Flowchart of analysis according to REMARK criteria [59]

Fig. 2

High expression of ADAM12L is associated with poor prognosis in TNBC patients from the EMC286 cohort. Kaplan-Meier analysis of distant metastasis-free survival fractions for all patients (top), patients with ER-negative or ER-positive tumors (middle), and patients with TNBC or ER-negative non-TNBC (bottom). Patients were rank-ordered according to the expression of ADAM12L (a) or ADAM12S (b) and divided into two groups with mRNA expression levels below or above the median values.

Fig. 3

The prognostic value of ADAM12L in TNBCs from the EMC286 dataset is the highest among other ADAMs encoding membrane-anchored, catalytically-active ADAM proteases.
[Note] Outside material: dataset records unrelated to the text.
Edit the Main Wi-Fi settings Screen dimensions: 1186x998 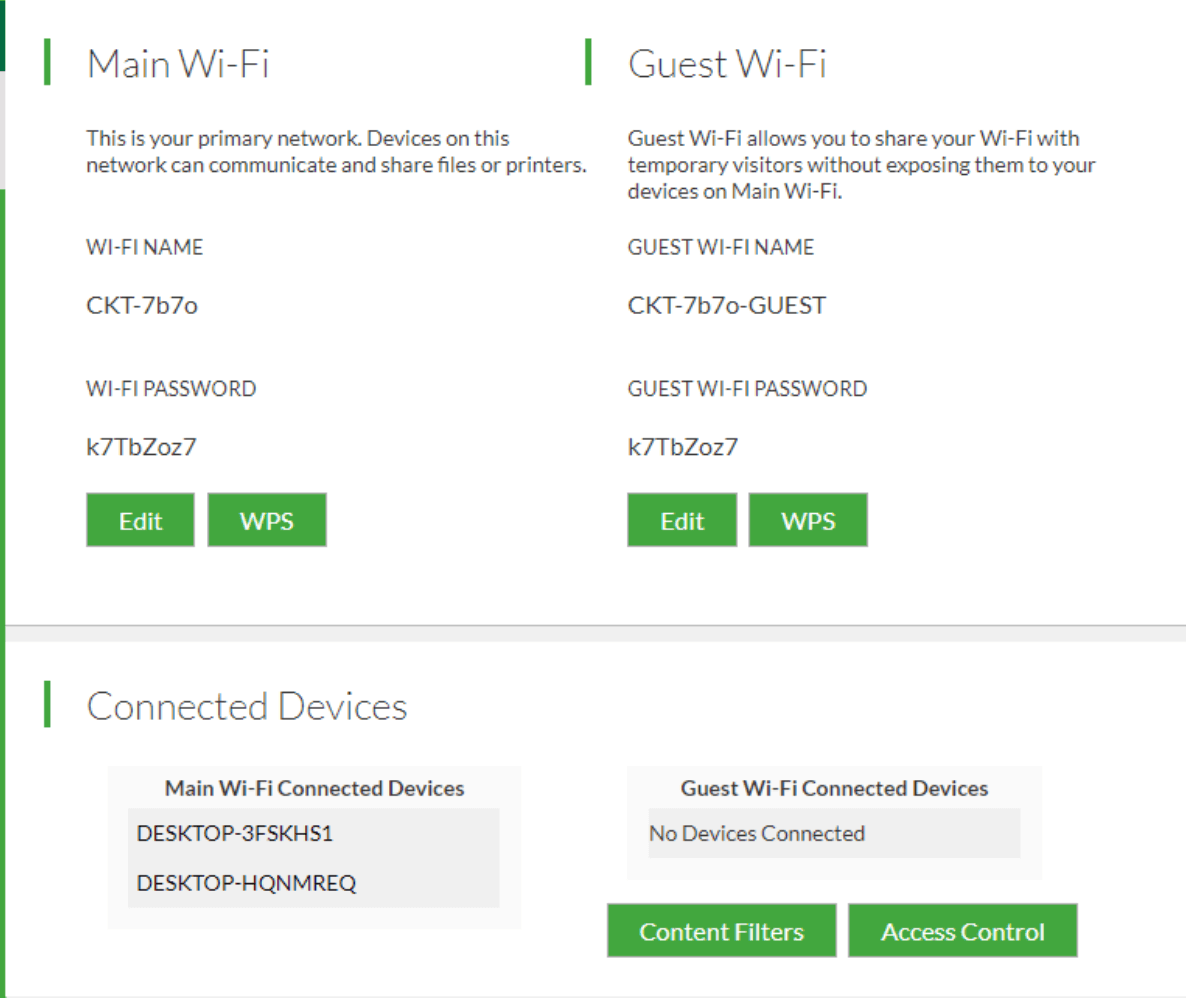140,520
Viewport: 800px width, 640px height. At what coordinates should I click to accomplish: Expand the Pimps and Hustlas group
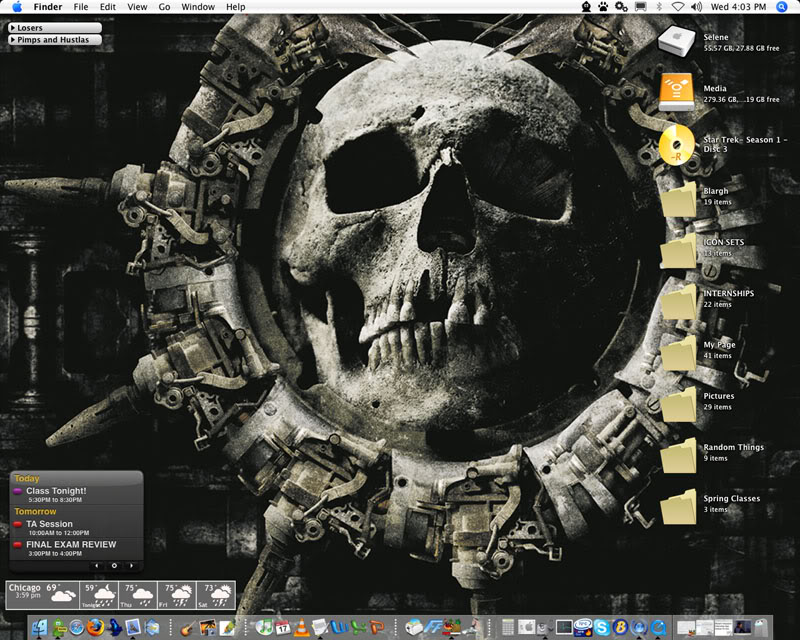[12, 40]
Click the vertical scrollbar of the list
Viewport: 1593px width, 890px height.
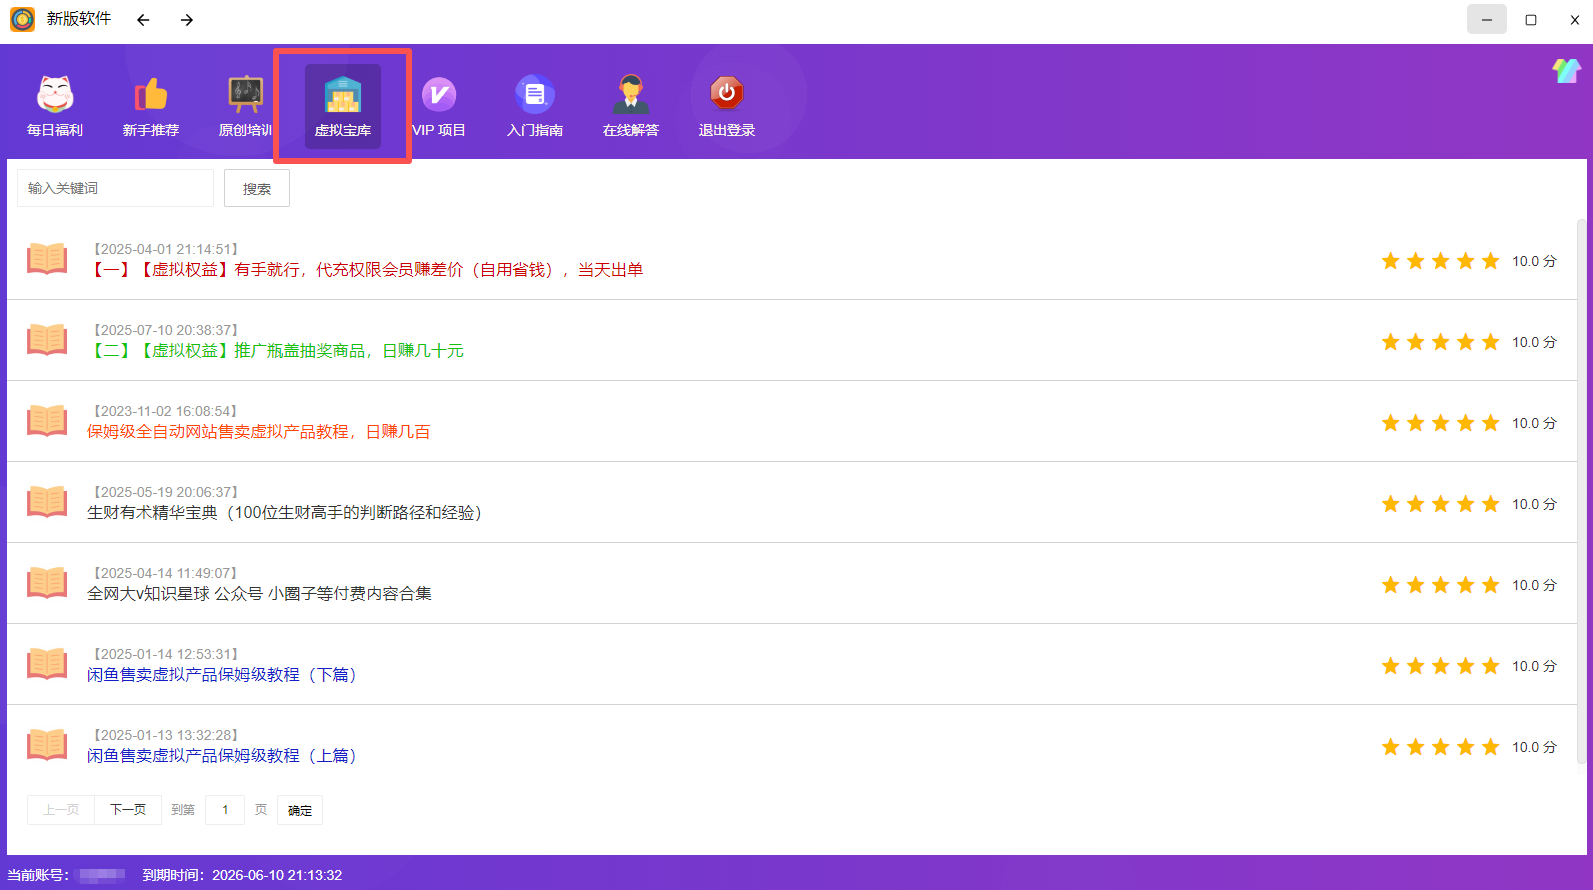1581,490
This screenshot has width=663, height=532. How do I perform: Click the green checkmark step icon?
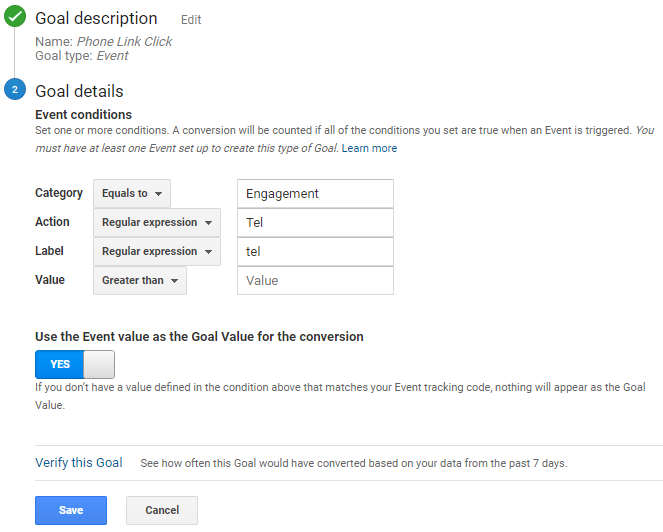coord(14,18)
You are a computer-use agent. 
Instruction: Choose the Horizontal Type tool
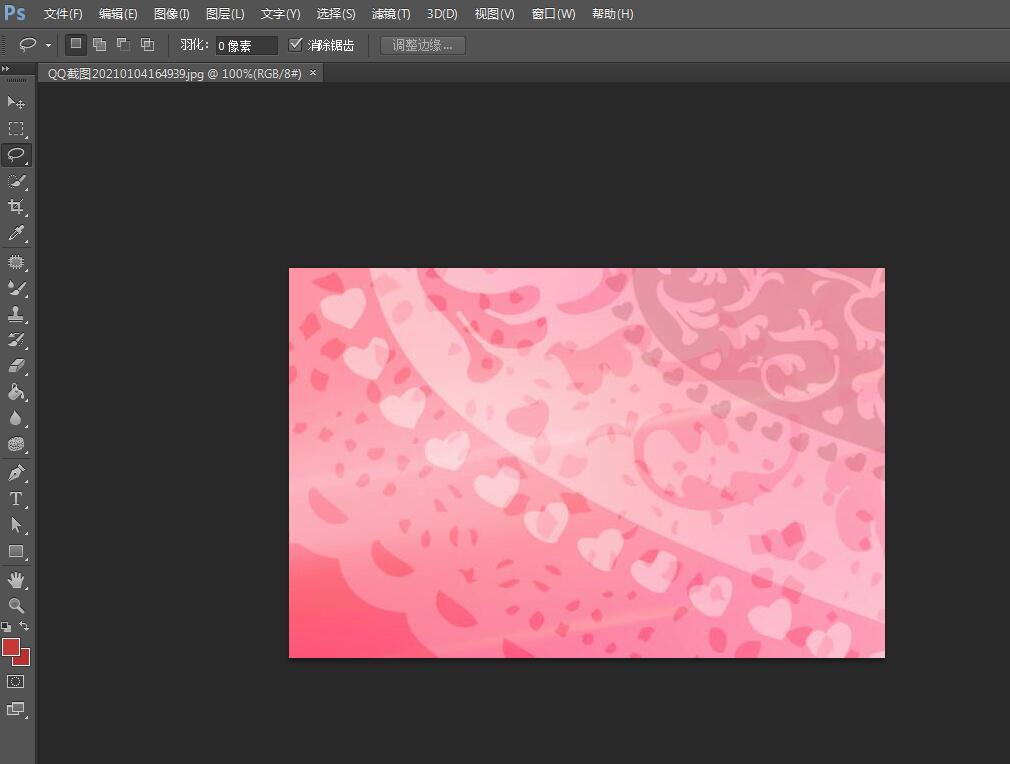coord(16,499)
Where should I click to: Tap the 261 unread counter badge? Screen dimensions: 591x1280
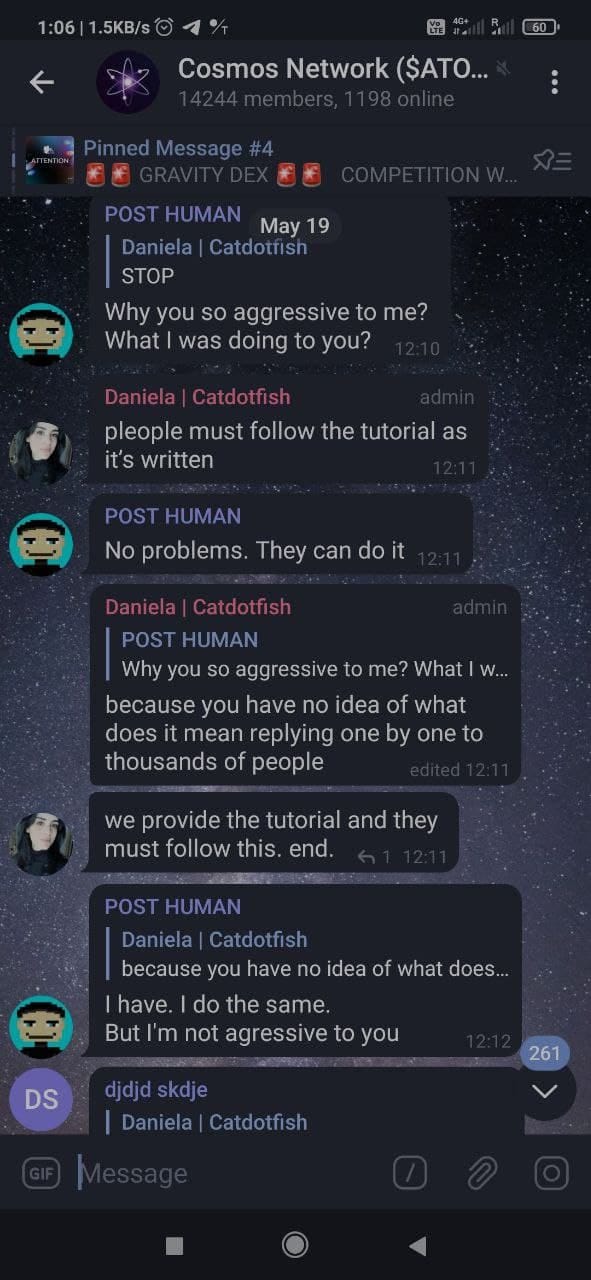[x=545, y=1053]
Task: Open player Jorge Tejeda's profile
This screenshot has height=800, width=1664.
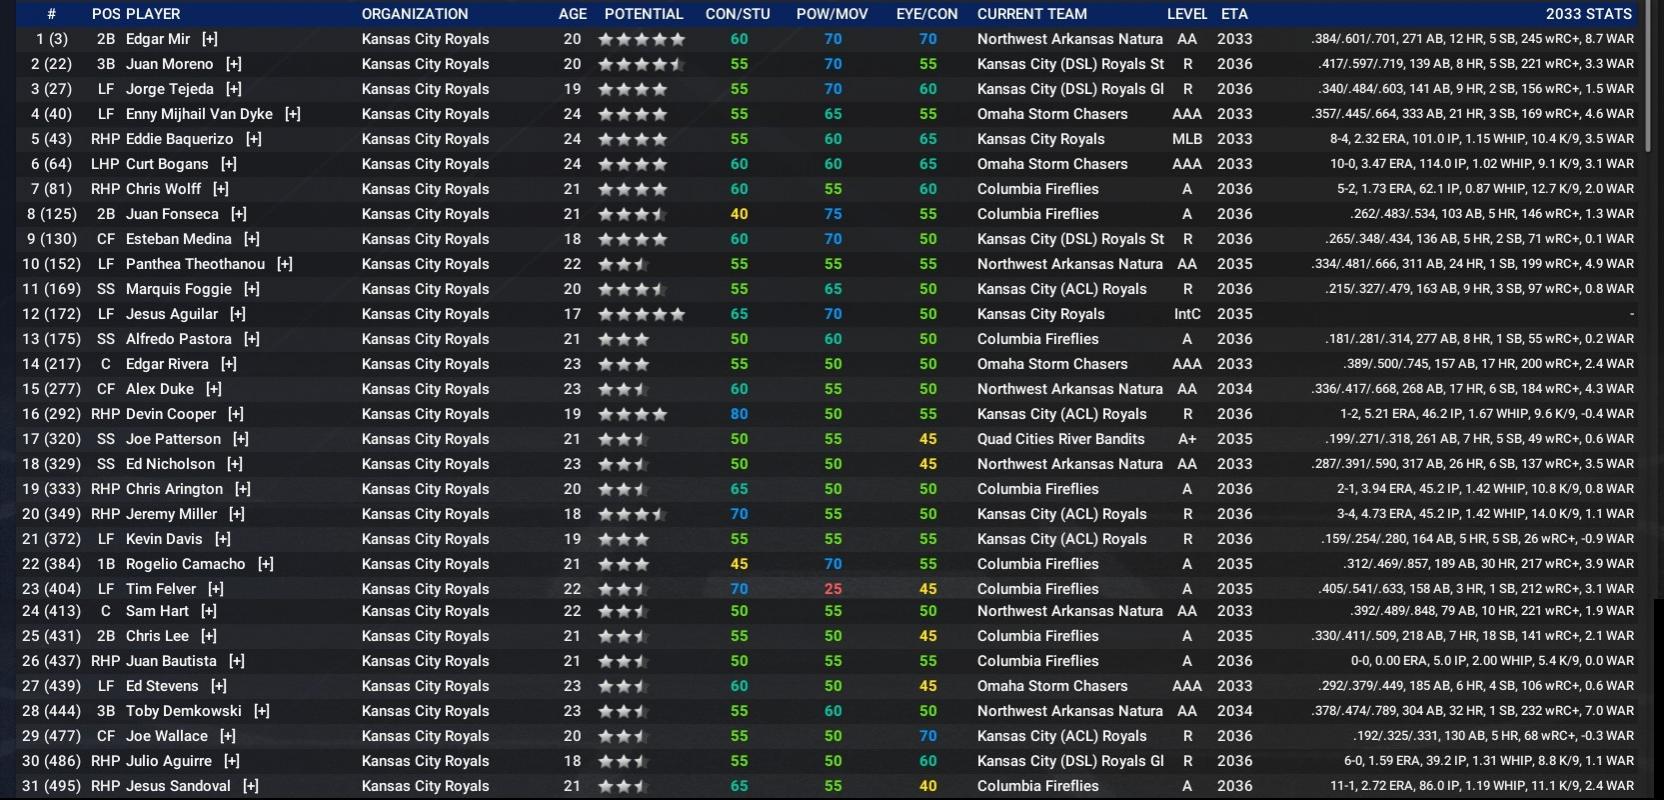Action: (169, 89)
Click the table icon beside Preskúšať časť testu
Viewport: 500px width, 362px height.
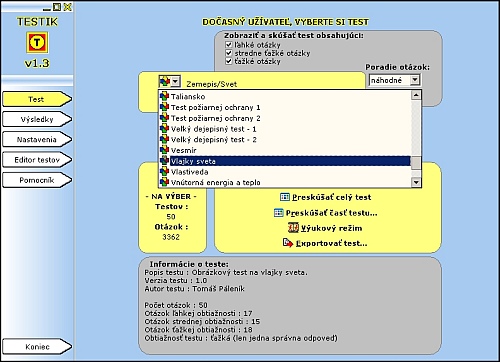point(278,212)
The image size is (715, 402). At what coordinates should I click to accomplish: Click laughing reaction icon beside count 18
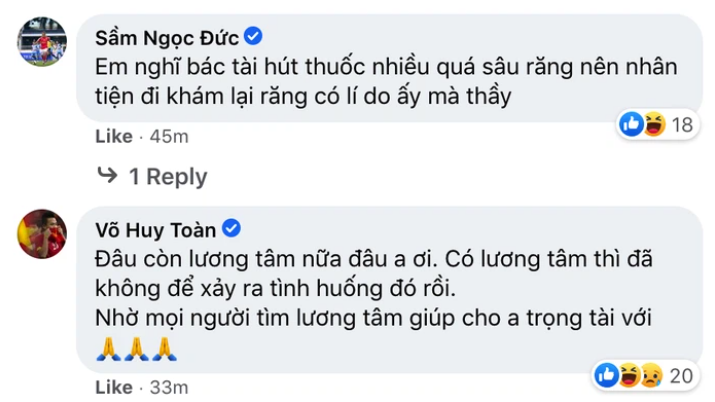653,125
Kaplan-Meier plots of distant metastasis-free survival fractions for TNBC patients from the EMC286 cohort are shown.

Fig. 4

High expression of ADAM12L is associated with poor prognosis in a combined set of node-negative TNBCs without chemotherapy. Gene expression profiles obtained in four independent studies (GEO accession numbers GSE2034, GSE5327, GSE7390, and GSE11121) were merged, as described in Methods. a Log2-transformed, median-centered ADAM12L expression values in TNBC patients without vs with distant metastasis. Mean expression values ± SEM are indicated. b Kaplan-Meier plots of distant metastasis-free survival fractions are shown.

Fig. 5

Increased expression of ADAM12L augments EGFR phosphorylation in a mouse-intraductal (MIND) xenograft model of basal breast cancer. a Detection of a functional EGFR in MCF10DCIS.com cells. Cells were serum-starved for 16 h and then incubated for 30 min with indicated concentrations of EGF. The extent of EGFR phosphorylation (pY1173) was examined by Western blotting. b Stable expression of ADAM12L in MCF10DCIS.com cells. Cells stably transduced with ADAM12L or with empty vector were analyzed by Western blotting using an antibody against the cytoplasmic tail of ADAM12L (left). The nascent form represents the full-length, catalytically inactive, intracellular form of ADAM12L. The mature form represents ADAM12L lacking its N-terminal pro-domain, which is catalytically active and resides predominantly at the cell surface. Cell surface localization of the mature form of ADAM12L was confirmed by flow cytometry after staining of live cells with an antibody recognizing the extracellular domain of ADAM12L. c Immunohistochemical detection of phosphorylated EGFR in mouse intraductal xenografts. MCF10DCIS.com cells stably transduced with ADAM12L or with empty vector were injected into mammary ducts of NSG mice. Six weeks after injection, paraffin-embedded mammary tissue sections were stained with anti-phospho-EGFR (Y1173) antibody, visualized with DAB (brown), and counterstained with hematoxylin (blue). Four representative images are shown in the top and middle rows, respectively. The specificity of staining was confirmed by incubation of duplicate sections with or without primary antibody (bottom row). d Comparison of anti-phospho-EGFR staining intensities in intraductal xenografts of MCF10DCIS.com cells stably transduced with empty vector or ADAM12L. For each cell type, 38 tissue sections from three different mice were analyzed. Quantification was performed as described in Online Resource Methods. All staining intensity values (in arbitrary units) were normalized to the mean value obtained for cells transduced with empty vector.

Fig. 6

Positive correlation between the level of ADAM12L expression and the extent of EGFR phosphorylation in human breast cancer tissue microarrays. a Validation of the specificities of the antibodies used for IHC staining of tissue microarrays. Two cores of the same tumor were stained with anti-ADAM12L antibody or with pre-immune serum (top). Similarly, two cores of the same tumor were stained with anti-pEGFR (Y1173) or with the secondary antibody only (bottom). Positive staining was observed mostly in epithelial cells, with much weaker staining in the stromal compartment. b Two examples of duplicate sections in which epithelial cells stained strongly (top) or weakly (bottom) for both ADAM12L and pEGFR. c Correlation analysis of ADAM12L staining versus pEGFR staining intensities in 142 cores, including 33 cores of TNBC. Staining intensities (in arbitrary units) were quantified as described in Online Resource Methods.